::: EXTRACTED ENTRIES

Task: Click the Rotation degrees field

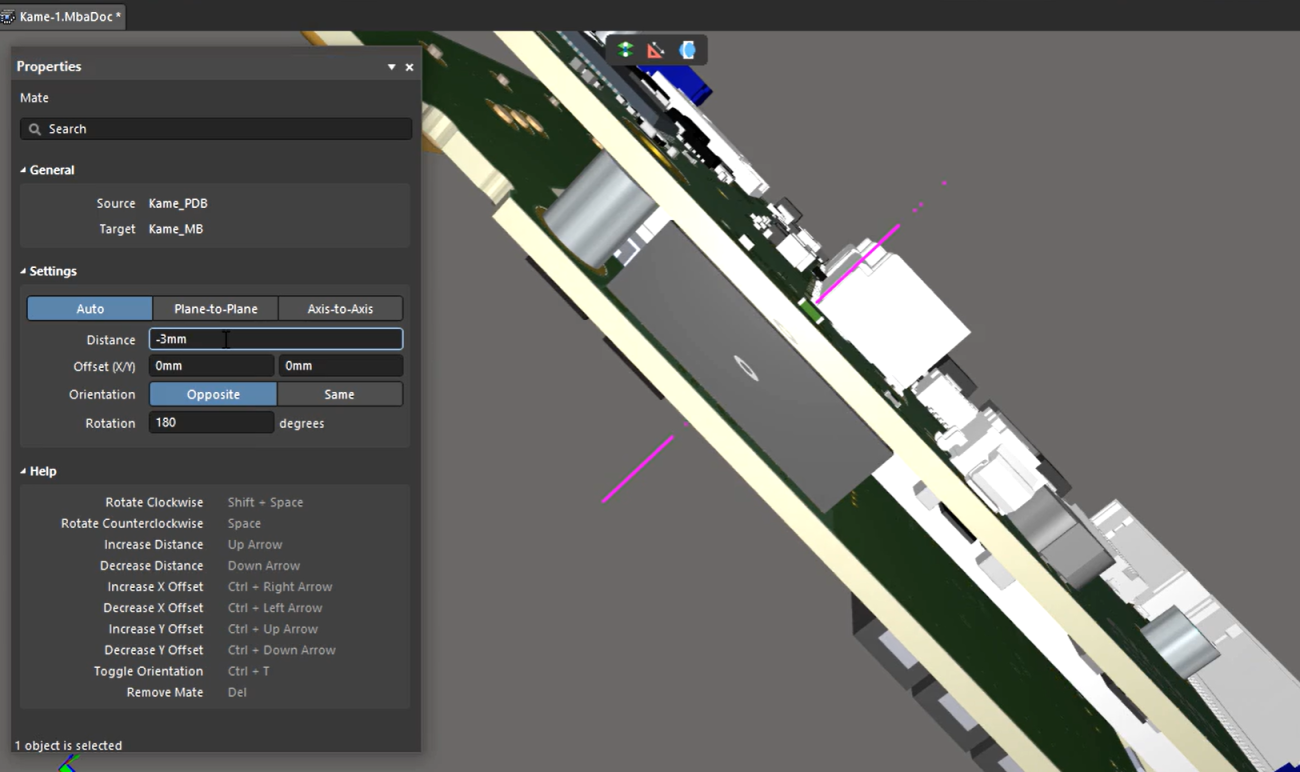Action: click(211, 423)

::::::
::: EXTRACTED ENTRIES

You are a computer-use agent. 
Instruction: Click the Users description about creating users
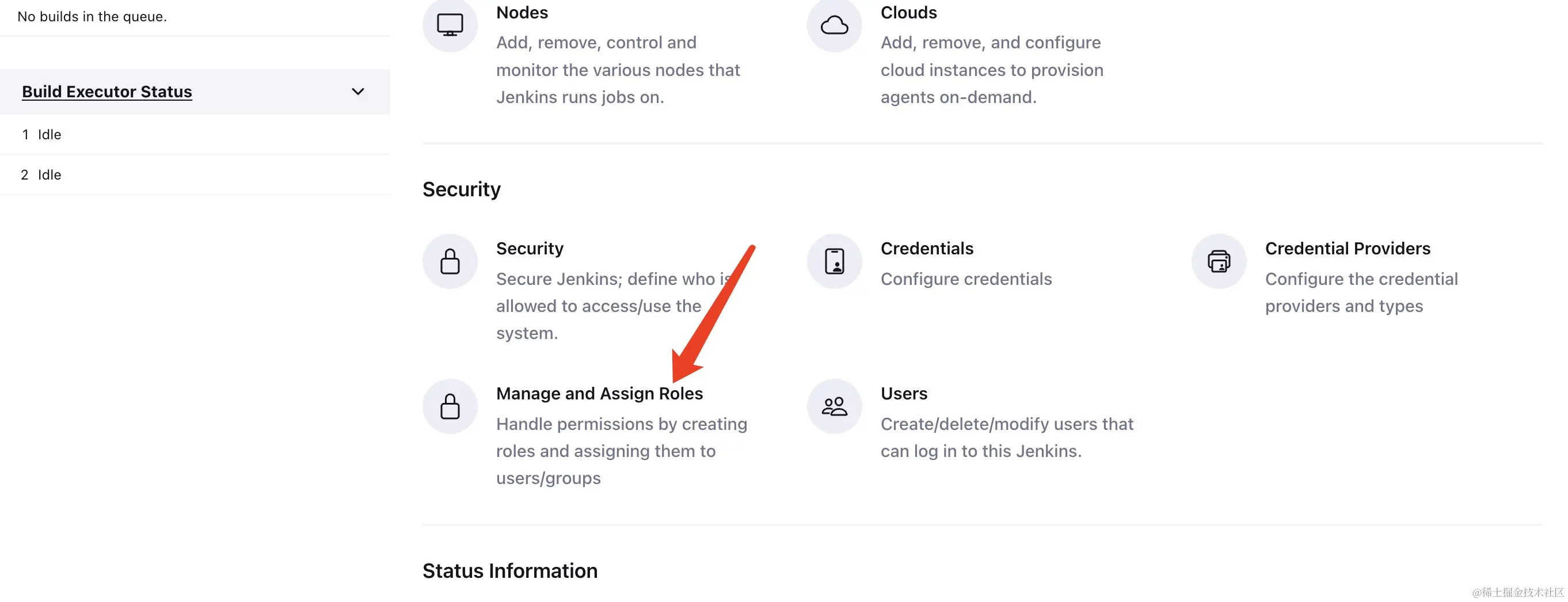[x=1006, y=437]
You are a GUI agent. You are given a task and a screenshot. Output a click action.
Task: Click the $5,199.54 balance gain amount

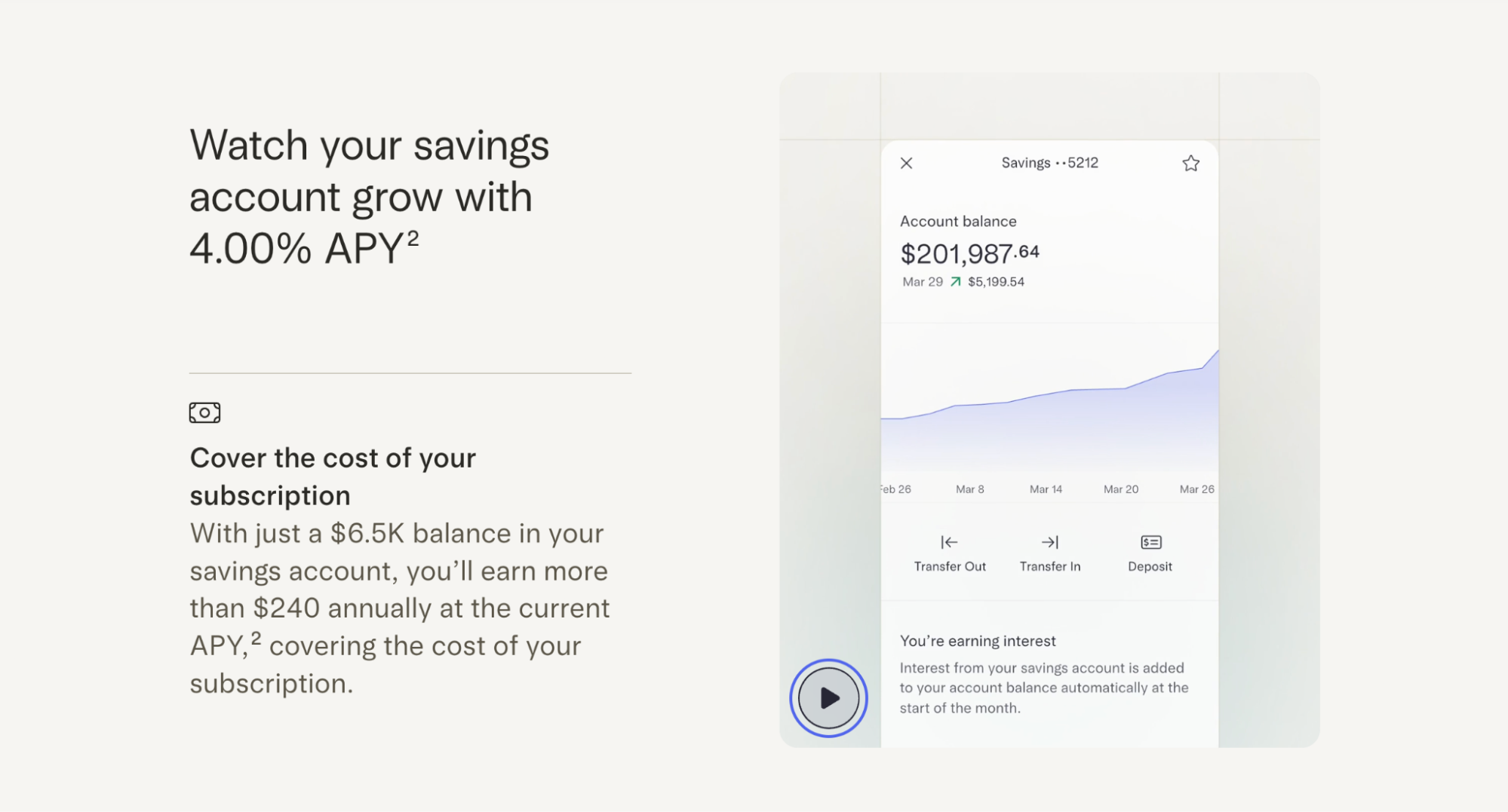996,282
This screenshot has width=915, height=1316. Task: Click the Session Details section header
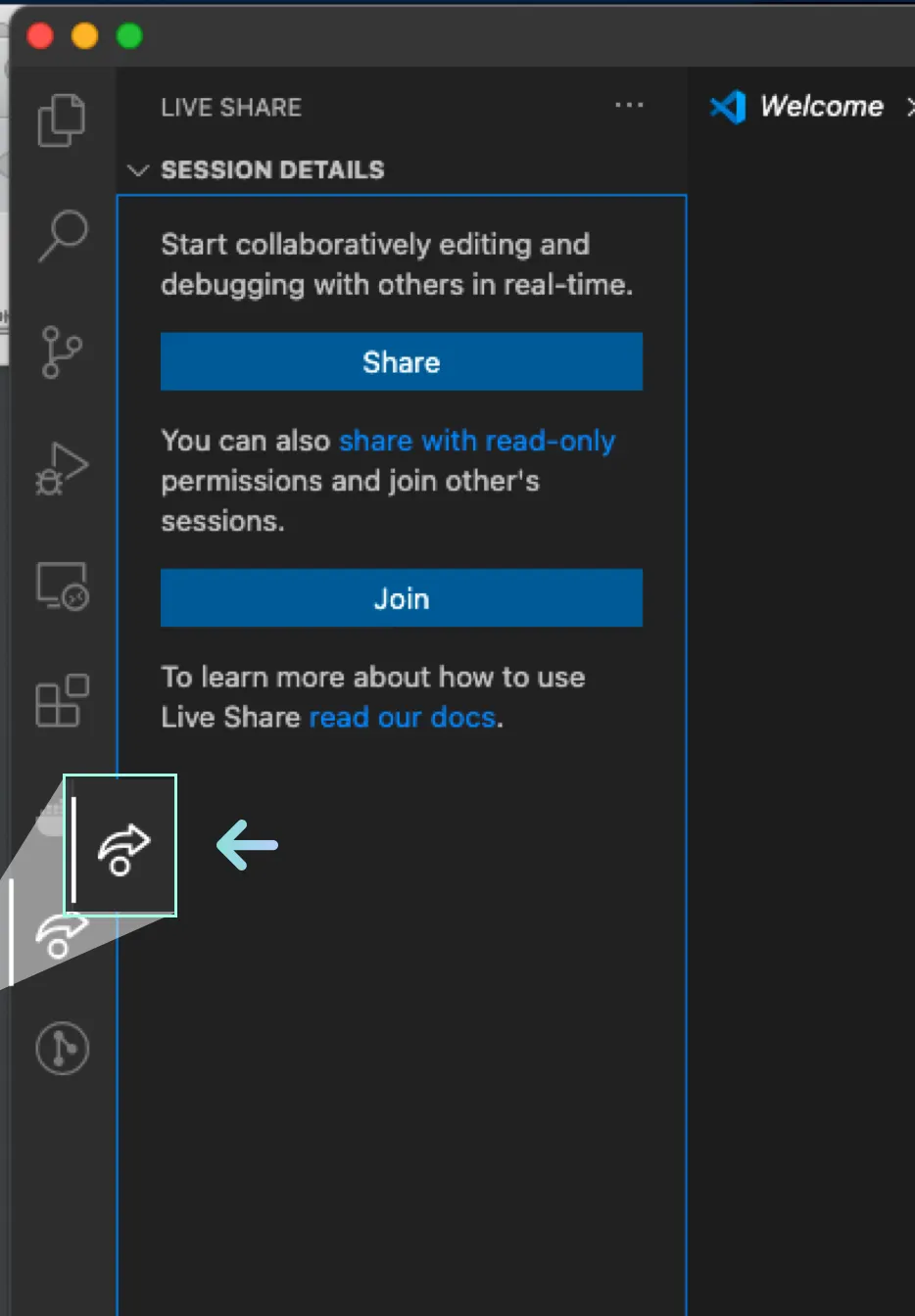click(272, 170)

::::::
::: EXTRACTED ENTRIES

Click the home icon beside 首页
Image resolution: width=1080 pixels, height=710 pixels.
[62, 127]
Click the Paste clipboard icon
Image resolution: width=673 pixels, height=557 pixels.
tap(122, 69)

::::::

[TASK INSTRUCTIONS] How many lines in the entries contain the string "agent"? Answer with the number only.

[TASK RESPONSE] 2